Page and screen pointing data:
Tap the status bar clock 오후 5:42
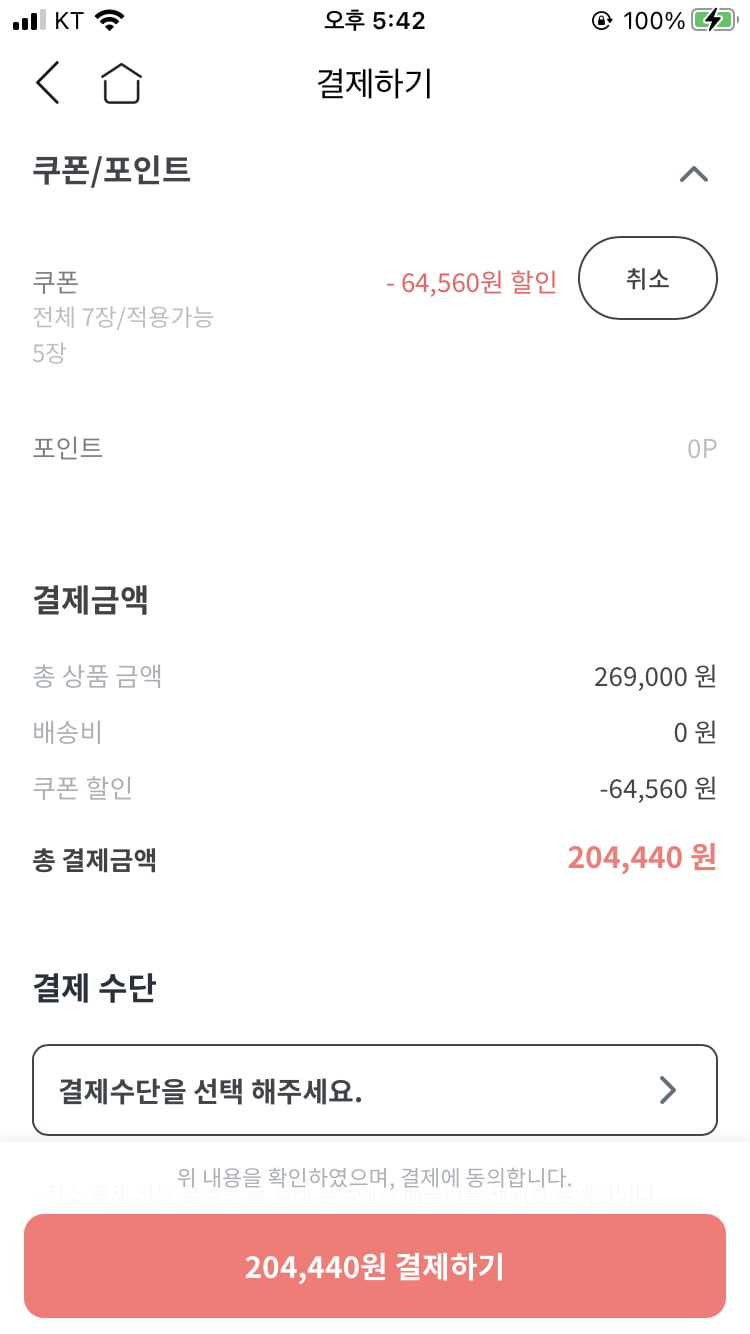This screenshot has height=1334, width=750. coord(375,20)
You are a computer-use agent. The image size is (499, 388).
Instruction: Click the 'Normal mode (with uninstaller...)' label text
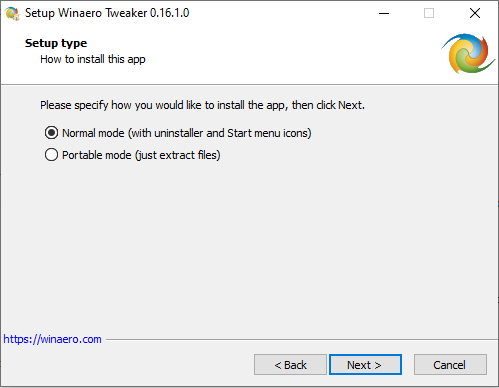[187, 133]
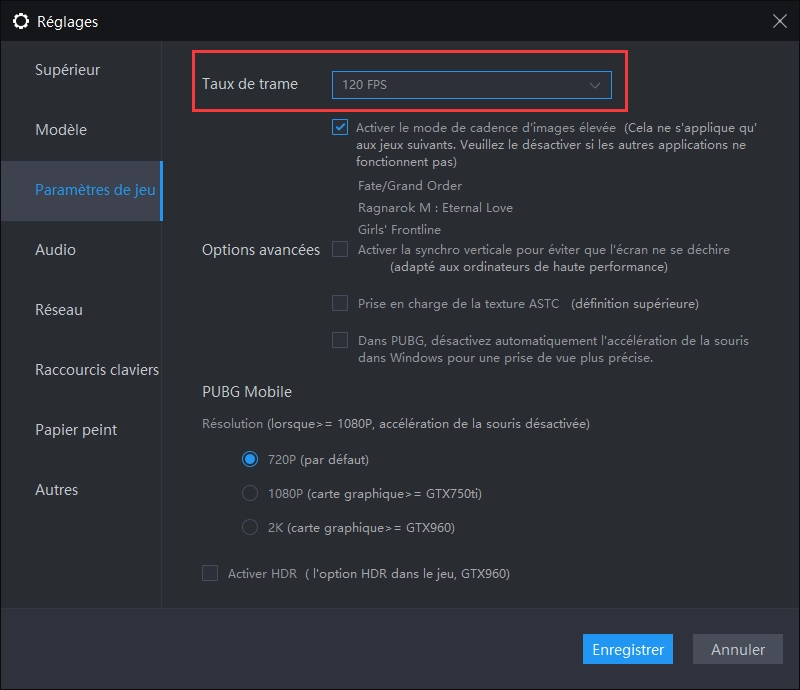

> [Exercise prompt]
Reproduce all of the material above word for word, leaving out the pictures.

> [Task answer]
Tap the status bar clock 오후 5:42
This screenshot has height=1334, width=750. coord(375,20)
You are a computer-use agent. The image size is (499, 388).
Instruction: Click the 'Normal mode (with uninstaller...)' label text
[187, 133]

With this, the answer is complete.